Records for processing below:

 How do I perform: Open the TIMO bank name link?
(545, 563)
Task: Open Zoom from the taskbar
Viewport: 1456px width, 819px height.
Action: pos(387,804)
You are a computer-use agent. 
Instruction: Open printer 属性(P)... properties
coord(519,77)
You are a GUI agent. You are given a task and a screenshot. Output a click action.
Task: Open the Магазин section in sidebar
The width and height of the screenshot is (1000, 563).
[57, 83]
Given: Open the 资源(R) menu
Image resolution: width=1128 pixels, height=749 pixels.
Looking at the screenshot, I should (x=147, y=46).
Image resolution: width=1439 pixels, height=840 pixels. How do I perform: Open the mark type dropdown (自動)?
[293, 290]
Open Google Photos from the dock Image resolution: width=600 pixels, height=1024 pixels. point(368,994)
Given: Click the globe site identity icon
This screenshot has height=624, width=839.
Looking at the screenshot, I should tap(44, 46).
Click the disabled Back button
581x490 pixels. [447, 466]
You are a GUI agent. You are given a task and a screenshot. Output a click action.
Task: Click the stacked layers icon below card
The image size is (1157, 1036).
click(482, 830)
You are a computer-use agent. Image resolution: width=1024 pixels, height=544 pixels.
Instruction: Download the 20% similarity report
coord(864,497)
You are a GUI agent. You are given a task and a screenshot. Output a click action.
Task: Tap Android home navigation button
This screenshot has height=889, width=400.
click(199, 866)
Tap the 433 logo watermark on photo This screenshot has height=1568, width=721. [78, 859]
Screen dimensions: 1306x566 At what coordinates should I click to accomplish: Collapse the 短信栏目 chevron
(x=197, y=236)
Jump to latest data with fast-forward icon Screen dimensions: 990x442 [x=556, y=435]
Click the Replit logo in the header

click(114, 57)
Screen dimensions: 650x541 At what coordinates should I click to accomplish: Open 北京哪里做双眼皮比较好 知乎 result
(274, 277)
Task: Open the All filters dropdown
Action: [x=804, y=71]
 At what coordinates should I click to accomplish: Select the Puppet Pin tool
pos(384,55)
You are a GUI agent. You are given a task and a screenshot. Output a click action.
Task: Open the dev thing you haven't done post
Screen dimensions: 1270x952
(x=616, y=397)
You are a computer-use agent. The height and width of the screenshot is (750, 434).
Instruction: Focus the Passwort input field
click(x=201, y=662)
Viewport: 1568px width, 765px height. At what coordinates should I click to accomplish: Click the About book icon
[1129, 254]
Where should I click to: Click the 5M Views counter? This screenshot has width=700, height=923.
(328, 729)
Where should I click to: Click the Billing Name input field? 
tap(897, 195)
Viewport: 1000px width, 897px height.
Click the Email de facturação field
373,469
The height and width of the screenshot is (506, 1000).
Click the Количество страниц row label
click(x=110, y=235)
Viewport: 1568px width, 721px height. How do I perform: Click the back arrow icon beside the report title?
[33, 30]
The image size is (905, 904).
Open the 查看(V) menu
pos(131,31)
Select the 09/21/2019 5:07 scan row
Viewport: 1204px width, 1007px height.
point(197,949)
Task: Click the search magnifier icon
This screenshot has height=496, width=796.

End of Records for processing.

Quote every entry exactly.

Answer to the problem:
 How do I perform: Open the TIMO bank name link?
(545, 563)
Task: Open Zoom from the taskbar
Viewport: 1456px width, 819px height.
Action: pos(387,804)
You are a computer-use agent. 
Instruction: Open printer 属性(P)... properties
coord(519,77)
You are a GUI agent. You are given a task and a screenshot. Output a click action.
Task: Open the Магазин section in sidebar
The width and height of the screenshot is (1000, 563).
[57, 83]
Given: Open the 资源(R) menu
Image resolution: width=1128 pixels, height=749 pixels.
Looking at the screenshot, I should (x=147, y=46).
Image resolution: width=1439 pixels, height=840 pixels. How do I perform: Open the mark type dropdown (自動)?
[293, 290]
Open Google Photos from the dock Image resolution: width=600 pixels, height=1024 pixels. point(368,994)
Given: Click the globe site identity icon
This screenshot has height=624, width=839.
Looking at the screenshot, I should tap(44, 46).
Click the disabled Back button
581x490 pixels. [447, 466]
You are a GUI agent. You are given a task and a screenshot. Output a click action.
Task: Click the stacked layers icon below card
The image size is (1157, 1036).
click(482, 830)
You are a computer-use agent. Image resolution: width=1024 pixels, height=544 pixels.
Instruction: Download the 20% similarity report
coord(864,497)
You are a GUI agent. You are given a task and a screenshot. Output a click action.
Task: Tap Android home navigation button
This screenshot has height=889, width=400.
click(199, 866)
Tap the 433 logo watermark on photo This screenshot has height=1568, width=721. [78, 859]
Screen dimensions: 1306x566 At what coordinates should I click to accomplish: Collapse the 短信栏目 chevron
(x=197, y=236)
Jump to latest data with fast-forward icon Screen dimensions: 990x442 [x=556, y=435]
Click the Replit logo in the header

click(114, 57)
Screen dimensions: 650x541 At what coordinates should I click to accomplish: Open 北京哪里做双眼皮比较好 知乎 result
(274, 277)
Task: Open the All filters dropdown
Action: [x=804, y=71]
 At what coordinates should I click to accomplish: Select the Puppet Pin tool
pos(384,55)
You are a GUI agent. You are given a task and a screenshot. Output a click action.
Task: Open the dev thing you haven't done post
Screen dimensions: 1270x952
(x=616, y=397)
You are a computer-use agent. The height and width of the screenshot is (750, 434).
Instruction: Focus the Passwort input field
click(x=201, y=662)
Viewport: 1568px width, 765px height. At what coordinates should I click to accomplish: Click the About book icon
[1129, 254]
Where should I click to: Click the 5M Views counter? This screenshot has width=700, height=923.
(328, 729)
Where should I click to: Click the Billing Name input field? 
tap(897, 195)
Viewport: 1000px width, 897px height.
Click the Email de facturação field
373,469
The height and width of the screenshot is (506, 1000).
Click the Количество страниц row label
click(x=110, y=235)
Viewport: 1568px width, 721px height. How do I perform: Click the back arrow icon beside the report title?
[33, 30]
The image size is (905, 904).
Open the 查看(V) menu
pos(131,31)
Select the 09/21/2019 5:07 scan row
Viewport: 1204px width, 1007px height.
point(197,949)
Task: Click the search magnifier icon
This screenshot has height=496, width=796.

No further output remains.